Let n be the number of a Turing machine whose range consists of
sentences in the first-order language of arithmetic. Given n, we can
find a number m which is the Goedel number of a sentence GR (Goedel-
Rosser) with the following property. Given a proof of GR or ~GR in the
theory T which is the deductive closure of the axioms of Robinson
Arithmetic together with the range of our original Turing machine, we
can construct an inconsistency in T.
Let n be the number of a Turing machine whose range consists of
sentences in the first-order language of arithmetic. Given n, we can
construct a number m which is the Goedel number of the consistency
sentence for the theory T which is the deductive closure of the axioms
of Sigma-1-induction arithmetic together with the range of our
original Turing machine. Then, given a proof of this consistency
sentence in T, we can construct an inconsistency in T.
As I say, it seems to me that these two statements can be proved in
Bounded Arithmetic. In that sense, Goedel's two theorems go through in
Bounded Arithmetic. Someone let me know if I'm wrong here and I need
something a bit stronger.
However, elsiemelsi seems to be keen to focus on Goedel's original
paper. The main result of that is Proposition VI which can be
paraphrased as "Every omega-consistent primitive recursive extension
of P is pi-1-incomplete." As far as I can tell, this goes through fine
in Bounded Arithmetic so long as we remain agnostic about whether the
Turing machines that compute primitive recursive functions actually
halt. The key point is that given a proof of a sentence in a theory T,
we can construct a proof in P that the sentence can be proved in T.
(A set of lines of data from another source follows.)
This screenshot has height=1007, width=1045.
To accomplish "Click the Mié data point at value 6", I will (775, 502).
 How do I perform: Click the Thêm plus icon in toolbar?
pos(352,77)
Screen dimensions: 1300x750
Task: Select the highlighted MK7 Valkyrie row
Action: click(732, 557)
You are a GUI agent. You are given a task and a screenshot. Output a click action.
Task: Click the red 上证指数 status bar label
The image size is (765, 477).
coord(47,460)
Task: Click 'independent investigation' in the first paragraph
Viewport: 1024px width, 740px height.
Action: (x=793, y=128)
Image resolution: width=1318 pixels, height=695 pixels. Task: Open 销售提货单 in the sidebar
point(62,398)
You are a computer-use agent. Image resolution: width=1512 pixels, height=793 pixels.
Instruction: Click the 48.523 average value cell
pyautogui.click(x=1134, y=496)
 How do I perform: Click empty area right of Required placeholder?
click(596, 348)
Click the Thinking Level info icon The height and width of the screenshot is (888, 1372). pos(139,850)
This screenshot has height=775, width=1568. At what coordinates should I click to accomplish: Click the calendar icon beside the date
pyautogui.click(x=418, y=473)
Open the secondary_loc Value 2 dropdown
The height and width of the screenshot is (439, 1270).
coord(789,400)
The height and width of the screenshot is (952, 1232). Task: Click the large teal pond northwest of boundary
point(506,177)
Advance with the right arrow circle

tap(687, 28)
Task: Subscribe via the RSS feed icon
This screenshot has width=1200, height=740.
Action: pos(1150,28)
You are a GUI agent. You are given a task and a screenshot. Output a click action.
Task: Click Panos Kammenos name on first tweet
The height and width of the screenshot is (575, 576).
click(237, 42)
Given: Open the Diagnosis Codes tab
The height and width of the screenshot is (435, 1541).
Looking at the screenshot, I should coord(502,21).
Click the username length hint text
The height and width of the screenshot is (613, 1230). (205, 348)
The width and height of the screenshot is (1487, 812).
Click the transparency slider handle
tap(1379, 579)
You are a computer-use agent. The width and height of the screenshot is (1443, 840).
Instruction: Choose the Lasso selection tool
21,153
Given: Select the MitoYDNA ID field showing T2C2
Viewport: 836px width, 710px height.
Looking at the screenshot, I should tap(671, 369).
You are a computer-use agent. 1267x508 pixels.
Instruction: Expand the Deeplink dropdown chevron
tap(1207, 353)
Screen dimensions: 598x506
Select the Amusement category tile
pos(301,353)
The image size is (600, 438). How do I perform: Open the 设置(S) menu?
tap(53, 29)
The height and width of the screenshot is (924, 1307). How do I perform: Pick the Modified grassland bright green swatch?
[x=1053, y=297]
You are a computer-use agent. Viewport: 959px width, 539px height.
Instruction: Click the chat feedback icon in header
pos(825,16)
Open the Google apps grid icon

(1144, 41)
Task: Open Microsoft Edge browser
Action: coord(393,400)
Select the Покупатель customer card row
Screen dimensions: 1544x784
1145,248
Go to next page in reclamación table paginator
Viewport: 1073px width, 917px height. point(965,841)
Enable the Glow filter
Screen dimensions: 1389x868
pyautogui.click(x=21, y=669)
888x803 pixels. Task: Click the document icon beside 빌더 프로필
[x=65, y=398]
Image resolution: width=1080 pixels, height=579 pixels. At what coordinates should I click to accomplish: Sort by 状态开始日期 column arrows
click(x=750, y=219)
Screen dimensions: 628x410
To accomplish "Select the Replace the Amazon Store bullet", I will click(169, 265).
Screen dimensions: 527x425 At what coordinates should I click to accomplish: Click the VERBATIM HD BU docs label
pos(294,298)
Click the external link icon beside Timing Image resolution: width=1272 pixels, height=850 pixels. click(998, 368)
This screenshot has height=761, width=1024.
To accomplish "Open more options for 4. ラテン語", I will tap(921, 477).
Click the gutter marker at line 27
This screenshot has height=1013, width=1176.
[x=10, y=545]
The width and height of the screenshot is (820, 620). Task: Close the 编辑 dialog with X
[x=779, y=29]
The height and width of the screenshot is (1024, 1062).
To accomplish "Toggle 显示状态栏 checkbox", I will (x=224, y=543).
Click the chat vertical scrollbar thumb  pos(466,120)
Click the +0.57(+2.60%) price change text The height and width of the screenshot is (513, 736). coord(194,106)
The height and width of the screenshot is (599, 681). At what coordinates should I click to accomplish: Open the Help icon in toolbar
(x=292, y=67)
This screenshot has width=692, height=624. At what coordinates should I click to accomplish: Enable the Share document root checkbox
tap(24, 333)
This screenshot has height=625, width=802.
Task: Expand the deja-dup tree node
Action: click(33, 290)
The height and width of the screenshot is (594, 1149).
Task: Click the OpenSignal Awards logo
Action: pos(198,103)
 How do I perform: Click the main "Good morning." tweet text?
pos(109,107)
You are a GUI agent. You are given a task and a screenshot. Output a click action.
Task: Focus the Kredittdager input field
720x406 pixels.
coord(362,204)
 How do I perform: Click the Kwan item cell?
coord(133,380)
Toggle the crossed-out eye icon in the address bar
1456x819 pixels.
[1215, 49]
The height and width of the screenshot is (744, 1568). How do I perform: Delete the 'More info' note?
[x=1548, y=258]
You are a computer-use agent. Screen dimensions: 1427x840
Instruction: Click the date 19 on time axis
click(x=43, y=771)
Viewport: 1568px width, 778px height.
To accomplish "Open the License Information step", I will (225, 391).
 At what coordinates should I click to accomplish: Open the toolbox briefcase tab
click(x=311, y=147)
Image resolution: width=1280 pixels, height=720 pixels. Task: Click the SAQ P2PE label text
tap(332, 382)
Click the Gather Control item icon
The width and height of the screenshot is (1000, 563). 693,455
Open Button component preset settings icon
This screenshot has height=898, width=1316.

This will be all right so long as we count as part of the code for the
proof the computation that witnesses that such-and-such an axiom
belongs to the primitive recursive set of axioms by which we are
extending P. However, there is some difficulty in formulating a
version which goes through in Bounded Arithmetic and perhaps it would
be more natural to say that it goes through in Primitive Recursive
Arithmetic plus Ackermann's function.
.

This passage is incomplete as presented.